Bruno Dantas
Participei, em Belo Horizonte, de um seminário em homenagem ao jurista Jarbas Soares Júnior, ocasião que celebrou seus 35 anos de trajetória no Ministério Público de Minas Gerais. Ao lado de colegas como o ministro Antônio Anastasia, Nelson Rosenvald, Gregório Assagra e o secretário nacional de Segurança Pública, Mario Sarrubbo, compartilhei reflexões sobre os desafios da transparência e da proteção de dados no Estado democrático. Mas foi na figura do homenageado que encontrei o fio condutor para minha intervenção: a temperança como virtude institucional.
Falar de Jarbas é falar de uma ideia de Ministério Público que vai além da função acusatória. Sua trajetória encarna, de forma exemplar, quatro dimensões que desenvolvi em minha palestra: a fundacional, a coletiva, a inovadora e a contemporânea. A dimensão fundacional remonta ao início de sua carreira, em 1990, quando a Constituição de 1988 ainda se consolidava e o Ministério Público passava a exercer, com novos instrumentos, a defesa da ordem jurídica e dos interesses sociais. Jarbas foi parte ativa desse processo, sem jamais ceder ao populismo punitivista ou ao espetáculo institucional.
Na dimensão coletiva, destacou-se por sempre priorizar a construção institucional compartilhada. À frente do Colégio de Procuradores, do CNPG e do CNMP, agiu com sobriedade, escuta e vocação para a colaboração – num tempo em que escasseiam os artesãos da convergência.
Já na dimensão inovadora, sua atuação foi marcada por articulações construtivas com o sistema de Justiça e com órgãos de controle. Com o TCU, sempre manteve diálogo técnico e institucional de altíssimo nível, partilhando a crença de que não há Estado moderno sem cooperação e accountability. Como ensinou Guido Calabresi, “justiça sem eficácia é consolo; eficácia sem justiça é opressão” – e Jarbas jamais confundiu retórica com resultado.

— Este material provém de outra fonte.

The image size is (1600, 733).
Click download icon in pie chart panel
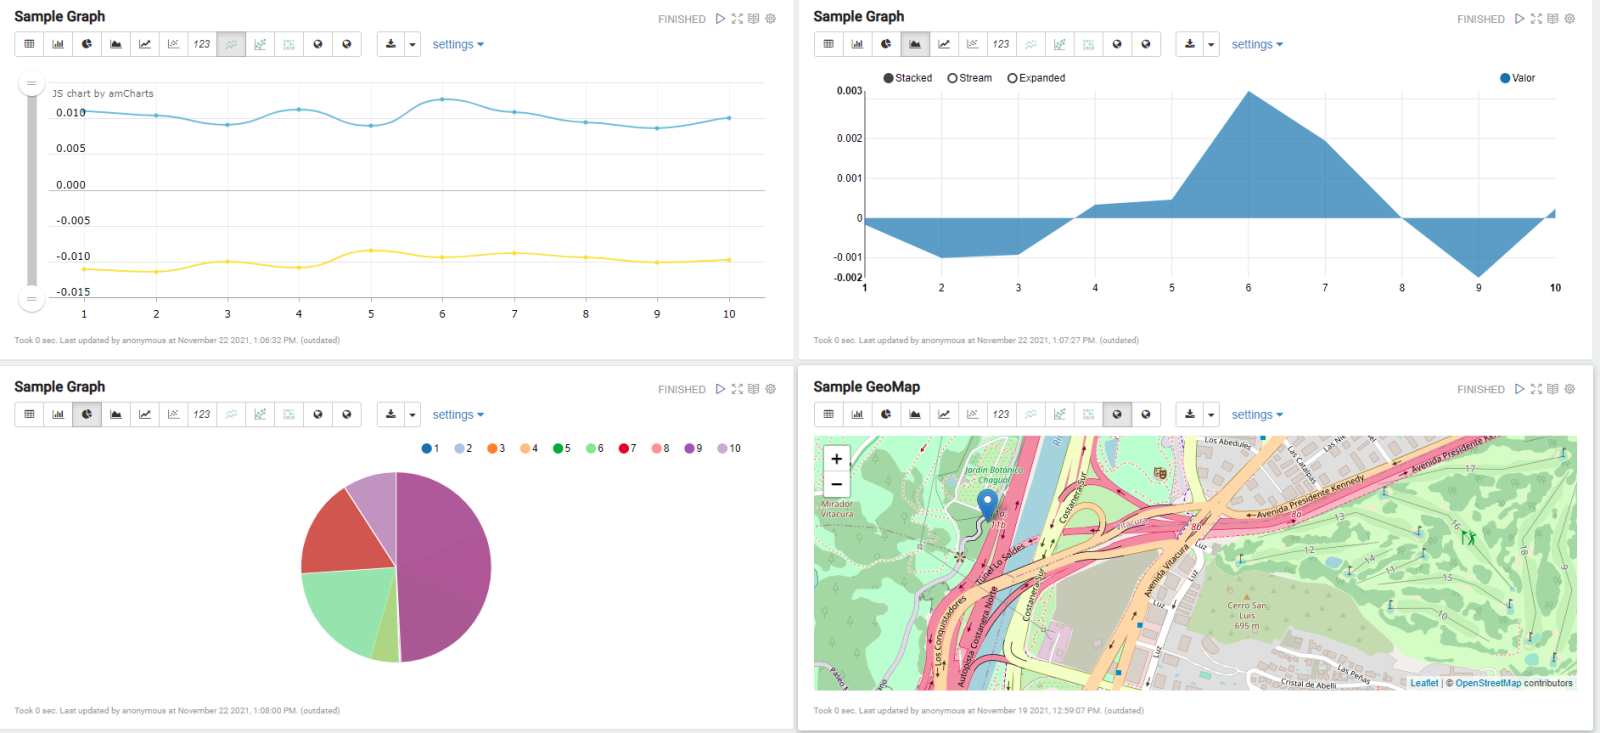point(391,414)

Por fim, na dimensão contemporânea, o tema da minha exposição – a tensão entre publicidade estatal e proteção de dados pessoais – revelou o quanto sua trajetória oferece respostas éticas e institucionais a dilemas atuais. Lembrei, no evento, de artigo que publiquei na Folha de S. Paulo alertando para o risco da Lei Geral de Proteção de Dados ser instrumentalizada como escudo contra a transparência pública. Episódios como o do Rio Open – em que dados de atletas foram expostos sem critério e, depois, inteiramente suprimidos sob pretexto de proteção legal – evidenciam o custo da imaturidade institucional.
É nesse contexto que o TCU tem buscado atuar com equilíbrio. Nos Acórdãos 506 e 1372 de 2025, o Tribunal reiterou que LGPD e LAI não são excludentes, mas complementares. E que a transparência precisa ser estruturada com técnica, proporcionalidade e atenção ao interesse público. Jarbas, como poucos, soube antecipar essa sensibilidade: foi transparente sem ser temerário, e discreto sem ser omisso.
Sua biografia prova que a permanência institucional não nasce da estridência, mas da compostura. Num tempo em que tanto se improvisa, a temperança de Jarbas é uma virtude – e uma lição.